** start of DATA RECORDS **

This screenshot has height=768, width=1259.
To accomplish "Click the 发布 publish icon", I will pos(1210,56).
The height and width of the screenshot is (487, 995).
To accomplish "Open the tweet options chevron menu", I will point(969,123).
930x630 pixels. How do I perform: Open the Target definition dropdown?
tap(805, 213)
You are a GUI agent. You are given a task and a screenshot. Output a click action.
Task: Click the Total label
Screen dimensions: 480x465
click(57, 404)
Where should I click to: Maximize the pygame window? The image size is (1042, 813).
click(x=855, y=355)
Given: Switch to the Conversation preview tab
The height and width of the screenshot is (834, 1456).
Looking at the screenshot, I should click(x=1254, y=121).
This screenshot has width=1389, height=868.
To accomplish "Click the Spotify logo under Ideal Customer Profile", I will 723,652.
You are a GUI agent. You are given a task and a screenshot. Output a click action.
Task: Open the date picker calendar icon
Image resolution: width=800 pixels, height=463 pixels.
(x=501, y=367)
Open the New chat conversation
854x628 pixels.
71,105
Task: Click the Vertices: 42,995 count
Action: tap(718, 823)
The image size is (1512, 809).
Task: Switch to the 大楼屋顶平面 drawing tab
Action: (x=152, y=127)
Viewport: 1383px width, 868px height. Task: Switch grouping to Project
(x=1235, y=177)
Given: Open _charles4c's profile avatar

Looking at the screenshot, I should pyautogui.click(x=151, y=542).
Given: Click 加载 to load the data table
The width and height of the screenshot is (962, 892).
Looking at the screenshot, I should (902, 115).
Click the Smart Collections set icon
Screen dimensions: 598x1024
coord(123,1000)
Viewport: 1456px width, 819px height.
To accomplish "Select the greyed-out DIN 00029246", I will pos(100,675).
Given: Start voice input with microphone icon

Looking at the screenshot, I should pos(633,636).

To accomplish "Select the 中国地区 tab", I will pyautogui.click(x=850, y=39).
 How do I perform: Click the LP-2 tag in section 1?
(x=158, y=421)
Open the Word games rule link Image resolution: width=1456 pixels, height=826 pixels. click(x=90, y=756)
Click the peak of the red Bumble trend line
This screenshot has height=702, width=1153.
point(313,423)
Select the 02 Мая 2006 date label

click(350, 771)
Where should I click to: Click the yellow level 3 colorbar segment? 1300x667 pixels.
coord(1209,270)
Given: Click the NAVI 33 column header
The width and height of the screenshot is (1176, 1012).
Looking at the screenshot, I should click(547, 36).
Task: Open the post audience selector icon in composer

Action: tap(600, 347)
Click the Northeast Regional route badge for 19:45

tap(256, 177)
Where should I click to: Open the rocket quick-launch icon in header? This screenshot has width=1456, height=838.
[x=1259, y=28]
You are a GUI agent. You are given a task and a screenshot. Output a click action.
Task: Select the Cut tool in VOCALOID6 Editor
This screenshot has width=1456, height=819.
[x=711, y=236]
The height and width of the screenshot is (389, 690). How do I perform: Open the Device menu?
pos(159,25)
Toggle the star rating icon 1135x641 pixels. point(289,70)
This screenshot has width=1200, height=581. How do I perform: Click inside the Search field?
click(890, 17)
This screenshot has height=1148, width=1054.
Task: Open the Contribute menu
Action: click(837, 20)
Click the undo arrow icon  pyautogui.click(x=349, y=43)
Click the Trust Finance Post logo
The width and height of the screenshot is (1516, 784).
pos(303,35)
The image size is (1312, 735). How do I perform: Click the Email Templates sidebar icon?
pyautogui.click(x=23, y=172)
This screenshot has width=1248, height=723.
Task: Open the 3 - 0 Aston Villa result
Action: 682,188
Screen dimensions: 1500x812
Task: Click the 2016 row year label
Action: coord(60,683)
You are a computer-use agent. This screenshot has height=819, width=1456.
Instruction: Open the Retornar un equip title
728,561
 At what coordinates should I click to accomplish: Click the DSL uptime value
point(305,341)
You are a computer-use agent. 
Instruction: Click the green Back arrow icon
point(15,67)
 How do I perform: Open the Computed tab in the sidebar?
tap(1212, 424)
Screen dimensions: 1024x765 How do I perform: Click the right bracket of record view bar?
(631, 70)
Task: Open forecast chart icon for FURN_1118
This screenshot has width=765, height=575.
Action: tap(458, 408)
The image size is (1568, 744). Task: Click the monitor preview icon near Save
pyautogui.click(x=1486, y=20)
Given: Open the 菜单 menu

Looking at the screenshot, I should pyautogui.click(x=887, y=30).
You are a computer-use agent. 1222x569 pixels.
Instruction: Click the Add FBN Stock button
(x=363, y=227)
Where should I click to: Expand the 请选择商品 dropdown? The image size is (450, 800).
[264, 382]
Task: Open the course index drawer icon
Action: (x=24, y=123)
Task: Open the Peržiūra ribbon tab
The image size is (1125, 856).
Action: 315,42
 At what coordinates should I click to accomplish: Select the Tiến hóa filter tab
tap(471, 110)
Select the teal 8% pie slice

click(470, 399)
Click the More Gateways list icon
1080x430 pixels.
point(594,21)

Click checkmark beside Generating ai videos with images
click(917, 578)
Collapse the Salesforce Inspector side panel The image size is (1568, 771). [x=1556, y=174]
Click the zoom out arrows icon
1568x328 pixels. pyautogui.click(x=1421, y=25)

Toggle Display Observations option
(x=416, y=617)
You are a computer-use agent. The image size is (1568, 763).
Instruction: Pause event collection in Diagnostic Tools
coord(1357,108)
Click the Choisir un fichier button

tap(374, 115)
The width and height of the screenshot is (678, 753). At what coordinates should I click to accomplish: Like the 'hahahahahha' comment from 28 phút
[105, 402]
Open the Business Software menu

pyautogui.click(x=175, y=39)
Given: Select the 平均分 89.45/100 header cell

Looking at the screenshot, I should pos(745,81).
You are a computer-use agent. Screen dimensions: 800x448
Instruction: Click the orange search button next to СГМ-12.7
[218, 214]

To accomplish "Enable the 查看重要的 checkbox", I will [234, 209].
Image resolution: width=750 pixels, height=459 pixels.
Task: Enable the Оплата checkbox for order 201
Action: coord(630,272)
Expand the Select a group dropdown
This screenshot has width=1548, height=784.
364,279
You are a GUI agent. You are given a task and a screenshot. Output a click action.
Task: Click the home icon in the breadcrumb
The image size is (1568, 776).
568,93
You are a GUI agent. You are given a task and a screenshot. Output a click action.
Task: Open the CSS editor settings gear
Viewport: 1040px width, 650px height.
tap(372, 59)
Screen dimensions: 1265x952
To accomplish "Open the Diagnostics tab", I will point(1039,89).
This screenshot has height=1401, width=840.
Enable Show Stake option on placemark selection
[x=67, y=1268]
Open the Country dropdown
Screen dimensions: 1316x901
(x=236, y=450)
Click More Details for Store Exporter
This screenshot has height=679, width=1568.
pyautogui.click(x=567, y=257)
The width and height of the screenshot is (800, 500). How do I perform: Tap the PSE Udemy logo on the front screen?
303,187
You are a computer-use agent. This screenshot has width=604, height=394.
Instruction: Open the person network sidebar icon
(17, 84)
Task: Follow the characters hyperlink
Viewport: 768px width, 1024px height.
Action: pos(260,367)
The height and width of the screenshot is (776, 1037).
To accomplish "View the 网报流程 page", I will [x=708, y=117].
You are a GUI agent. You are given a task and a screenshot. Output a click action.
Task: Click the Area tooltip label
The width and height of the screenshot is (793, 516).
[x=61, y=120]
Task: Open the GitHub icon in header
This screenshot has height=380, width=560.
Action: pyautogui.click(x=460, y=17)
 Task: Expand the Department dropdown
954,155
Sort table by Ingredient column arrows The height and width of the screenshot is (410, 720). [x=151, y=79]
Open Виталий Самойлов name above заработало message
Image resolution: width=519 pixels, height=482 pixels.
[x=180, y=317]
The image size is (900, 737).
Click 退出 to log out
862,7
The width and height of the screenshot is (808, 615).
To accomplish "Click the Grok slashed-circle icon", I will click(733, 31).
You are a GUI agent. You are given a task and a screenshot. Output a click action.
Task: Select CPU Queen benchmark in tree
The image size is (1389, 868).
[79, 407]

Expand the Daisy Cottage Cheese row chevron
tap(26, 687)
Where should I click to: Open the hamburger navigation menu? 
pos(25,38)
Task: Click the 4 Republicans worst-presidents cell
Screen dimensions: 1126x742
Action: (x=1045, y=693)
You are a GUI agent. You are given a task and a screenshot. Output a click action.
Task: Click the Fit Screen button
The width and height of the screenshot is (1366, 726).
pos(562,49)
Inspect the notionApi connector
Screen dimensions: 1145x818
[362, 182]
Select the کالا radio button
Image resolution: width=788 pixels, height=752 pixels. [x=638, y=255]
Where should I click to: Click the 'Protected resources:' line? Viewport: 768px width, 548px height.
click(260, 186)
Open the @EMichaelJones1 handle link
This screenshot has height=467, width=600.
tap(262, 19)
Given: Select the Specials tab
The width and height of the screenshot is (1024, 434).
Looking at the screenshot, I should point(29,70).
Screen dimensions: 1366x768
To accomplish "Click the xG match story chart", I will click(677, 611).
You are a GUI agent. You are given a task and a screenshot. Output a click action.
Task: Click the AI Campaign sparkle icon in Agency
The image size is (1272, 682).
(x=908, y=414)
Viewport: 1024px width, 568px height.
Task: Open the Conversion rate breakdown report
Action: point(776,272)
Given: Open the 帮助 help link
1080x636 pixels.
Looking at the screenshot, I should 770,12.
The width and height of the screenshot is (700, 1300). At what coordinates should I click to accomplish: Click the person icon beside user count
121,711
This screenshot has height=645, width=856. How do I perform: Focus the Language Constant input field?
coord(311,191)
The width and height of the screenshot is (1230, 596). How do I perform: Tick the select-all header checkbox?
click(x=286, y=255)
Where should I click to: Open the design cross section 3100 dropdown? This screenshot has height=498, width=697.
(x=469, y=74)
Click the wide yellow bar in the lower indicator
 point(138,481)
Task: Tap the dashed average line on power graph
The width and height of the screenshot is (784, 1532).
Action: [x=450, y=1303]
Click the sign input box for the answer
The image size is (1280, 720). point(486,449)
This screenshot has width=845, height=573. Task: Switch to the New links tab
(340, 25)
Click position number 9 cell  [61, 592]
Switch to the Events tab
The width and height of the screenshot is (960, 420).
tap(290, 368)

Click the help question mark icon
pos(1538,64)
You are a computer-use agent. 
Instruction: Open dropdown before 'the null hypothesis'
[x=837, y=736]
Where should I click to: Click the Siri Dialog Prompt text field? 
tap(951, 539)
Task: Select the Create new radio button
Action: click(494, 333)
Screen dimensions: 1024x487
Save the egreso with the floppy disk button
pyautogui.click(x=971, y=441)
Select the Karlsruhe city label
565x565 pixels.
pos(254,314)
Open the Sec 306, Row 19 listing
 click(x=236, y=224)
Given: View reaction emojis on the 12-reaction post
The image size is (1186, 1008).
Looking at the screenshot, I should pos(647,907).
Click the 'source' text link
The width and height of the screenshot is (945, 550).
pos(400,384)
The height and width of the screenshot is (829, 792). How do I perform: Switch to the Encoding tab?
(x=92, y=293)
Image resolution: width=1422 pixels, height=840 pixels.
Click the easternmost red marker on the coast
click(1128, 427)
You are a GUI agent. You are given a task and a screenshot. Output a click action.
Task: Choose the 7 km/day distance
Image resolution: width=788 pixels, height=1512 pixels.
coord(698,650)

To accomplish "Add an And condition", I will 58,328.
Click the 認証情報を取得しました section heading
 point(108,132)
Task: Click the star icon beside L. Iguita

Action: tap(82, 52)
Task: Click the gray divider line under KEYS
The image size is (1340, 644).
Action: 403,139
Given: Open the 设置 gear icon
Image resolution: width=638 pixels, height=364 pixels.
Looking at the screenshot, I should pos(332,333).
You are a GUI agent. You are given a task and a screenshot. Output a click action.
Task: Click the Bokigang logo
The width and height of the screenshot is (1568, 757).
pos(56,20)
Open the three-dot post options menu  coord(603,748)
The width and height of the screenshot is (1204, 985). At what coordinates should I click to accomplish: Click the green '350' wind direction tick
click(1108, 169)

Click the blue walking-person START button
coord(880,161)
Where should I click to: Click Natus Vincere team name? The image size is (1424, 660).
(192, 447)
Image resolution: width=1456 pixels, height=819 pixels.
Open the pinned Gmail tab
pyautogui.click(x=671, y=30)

** end of DATA RECORDS **

• WORK INSTRUCTIONS:
Can you copy the listing above word for word, from its very first line through the line that holds "should pyautogui.click(x=151, y=542).", with both of those lines included?

• THE OUTPUT:
This screenshot has height=768, width=1259.
To accomplish "Click the 发布 publish icon", I will pos(1210,56).
The height and width of the screenshot is (487, 995).
To accomplish "Open the tweet options chevron menu", I will point(969,123).
930x630 pixels. How do I perform: Open the Target definition dropdown?
tap(805, 213)
You are a GUI agent. You are given a task and a screenshot. Output a click action.
Task: Click the Total label
Screen dimensions: 480x465
click(57, 404)
Where should I click to: Maximize the pygame window? The image size is (1042, 813).
click(x=855, y=355)
Given: Switch to the Conversation preview tab
The height and width of the screenshot is (834, 1456).
Looking at the screenshot, I should click(x=1254, y=121).
This screenshot has width=1389, height=868.
To accomplish "Click the Spotify logo under Ideal Customer Profile", I will 723,652.
You are a GUI agent. You are given a task and a screenshot. Output a click action.
Task: Open the date picker calendar icon
Image resolution: width=800 pixels, height=463 pixels.
(x=501, y=367)
Open the New chat conversation
854x628 pixels.
71,105
Task: Click the Vertices: 42,995 count
Action: tap(718, 823)
The image size is (1512, 809).
Task: Switch to the 大楼屋顶平面 drawing tab
Action: (x=152, y=127)
Viewport: 1383px width, 868px height. Task: Switch grouping to Project
(x=1235, y=177)
Given: Open _charles4c's profile avatar

Looking at the screenshot, I should pyautogui.click(x=151, y=542).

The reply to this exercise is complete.